Lorsque après quelques semaines de travaux, les résident·es rencontrés par l’auteur constatent le décalage entre les réhabilitations promises et l’état de leur logement, ils font face à un « vide de responsabilité » (« accountability vaccuum », p. 159). Alors que des instances participatives sont prévues dans le programme national « Decent Homes », l’observation du déroulé des réunions sur le terrain met en évidence l’absence de réelle prise en compte de la voix des locataires et des propriétaires. Les interlocuteurs du consortium mettent en place des tactiques « empruntées à l’industrie des assurances », qui consistent à « retarder, réfuter et résister » (p. 182) face aux plaintes des habitants.

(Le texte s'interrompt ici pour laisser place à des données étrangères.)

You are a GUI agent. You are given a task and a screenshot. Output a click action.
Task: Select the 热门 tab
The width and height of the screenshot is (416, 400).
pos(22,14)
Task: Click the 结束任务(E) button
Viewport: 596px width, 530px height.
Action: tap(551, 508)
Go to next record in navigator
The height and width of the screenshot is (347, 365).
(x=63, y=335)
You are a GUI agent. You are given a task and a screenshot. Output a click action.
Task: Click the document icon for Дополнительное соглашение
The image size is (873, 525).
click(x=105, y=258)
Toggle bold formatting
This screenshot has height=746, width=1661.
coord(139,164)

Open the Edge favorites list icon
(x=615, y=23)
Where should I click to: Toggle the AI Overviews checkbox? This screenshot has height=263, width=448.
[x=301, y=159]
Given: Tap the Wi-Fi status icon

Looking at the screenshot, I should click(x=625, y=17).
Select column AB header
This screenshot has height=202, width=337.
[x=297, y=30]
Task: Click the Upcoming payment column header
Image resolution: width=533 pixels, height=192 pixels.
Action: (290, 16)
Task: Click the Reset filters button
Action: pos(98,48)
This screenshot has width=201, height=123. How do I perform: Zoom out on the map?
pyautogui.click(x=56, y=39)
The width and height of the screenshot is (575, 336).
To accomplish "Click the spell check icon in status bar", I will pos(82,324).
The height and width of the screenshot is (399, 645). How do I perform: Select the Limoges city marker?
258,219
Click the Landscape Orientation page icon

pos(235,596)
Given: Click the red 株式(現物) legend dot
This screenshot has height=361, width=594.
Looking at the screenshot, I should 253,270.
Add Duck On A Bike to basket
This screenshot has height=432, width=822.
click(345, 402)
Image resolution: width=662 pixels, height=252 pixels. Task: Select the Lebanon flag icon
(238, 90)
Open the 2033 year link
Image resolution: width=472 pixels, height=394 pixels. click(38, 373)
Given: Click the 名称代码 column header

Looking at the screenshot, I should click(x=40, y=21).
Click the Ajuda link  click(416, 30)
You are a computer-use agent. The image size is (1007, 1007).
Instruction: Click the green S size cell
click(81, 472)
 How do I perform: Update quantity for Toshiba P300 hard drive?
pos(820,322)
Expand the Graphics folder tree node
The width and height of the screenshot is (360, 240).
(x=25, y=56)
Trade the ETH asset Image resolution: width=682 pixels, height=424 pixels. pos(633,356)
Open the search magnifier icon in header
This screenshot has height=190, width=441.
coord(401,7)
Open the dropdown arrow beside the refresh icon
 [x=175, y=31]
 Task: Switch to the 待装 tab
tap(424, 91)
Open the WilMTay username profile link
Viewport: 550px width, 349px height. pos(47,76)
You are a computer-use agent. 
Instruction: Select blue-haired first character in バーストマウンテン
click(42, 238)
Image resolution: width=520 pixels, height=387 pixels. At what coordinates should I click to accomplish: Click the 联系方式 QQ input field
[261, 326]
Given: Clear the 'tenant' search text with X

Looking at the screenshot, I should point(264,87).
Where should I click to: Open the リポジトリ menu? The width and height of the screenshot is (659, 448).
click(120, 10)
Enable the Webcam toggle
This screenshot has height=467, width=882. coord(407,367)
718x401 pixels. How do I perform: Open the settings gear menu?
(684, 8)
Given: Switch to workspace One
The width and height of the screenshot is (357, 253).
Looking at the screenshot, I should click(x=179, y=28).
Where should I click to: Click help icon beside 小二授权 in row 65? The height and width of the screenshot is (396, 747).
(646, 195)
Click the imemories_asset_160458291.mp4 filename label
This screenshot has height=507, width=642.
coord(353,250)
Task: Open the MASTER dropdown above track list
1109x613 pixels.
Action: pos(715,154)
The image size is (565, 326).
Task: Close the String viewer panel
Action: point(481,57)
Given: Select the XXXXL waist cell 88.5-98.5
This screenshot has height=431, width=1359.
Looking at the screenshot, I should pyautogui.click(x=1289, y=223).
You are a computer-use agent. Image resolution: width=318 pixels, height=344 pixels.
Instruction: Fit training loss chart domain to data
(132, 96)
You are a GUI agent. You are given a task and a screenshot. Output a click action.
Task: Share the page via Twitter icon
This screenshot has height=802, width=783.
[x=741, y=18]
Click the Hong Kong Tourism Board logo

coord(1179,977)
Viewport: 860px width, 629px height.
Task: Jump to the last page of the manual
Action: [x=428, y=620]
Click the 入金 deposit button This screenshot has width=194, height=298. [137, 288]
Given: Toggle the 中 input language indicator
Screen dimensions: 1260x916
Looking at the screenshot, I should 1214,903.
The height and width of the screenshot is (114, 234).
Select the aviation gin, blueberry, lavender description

Malgré la mise en place de solidarités locales et la diversité de modes de mobilisation déployés par les habitant·es, la dilution des responsabilités entre une multiplicité d’acteurs publics et privés empêche souvent leurs revendications d’aboutir. Le livre met en évidence la situation de détresse économique et psychologique dans laquelle les dégâts causés par les « réhabilitations » placent certains ménages, engagés dans de longues batailles juridiques visant à faire reconnaître les malfaçons et obtenir réparation. Il souligne également l’incapacité à agir de municipalités dépossédées de leur marge de manœuvre par le coût exorbitant des missions confiées au consortium d’acteurs privés.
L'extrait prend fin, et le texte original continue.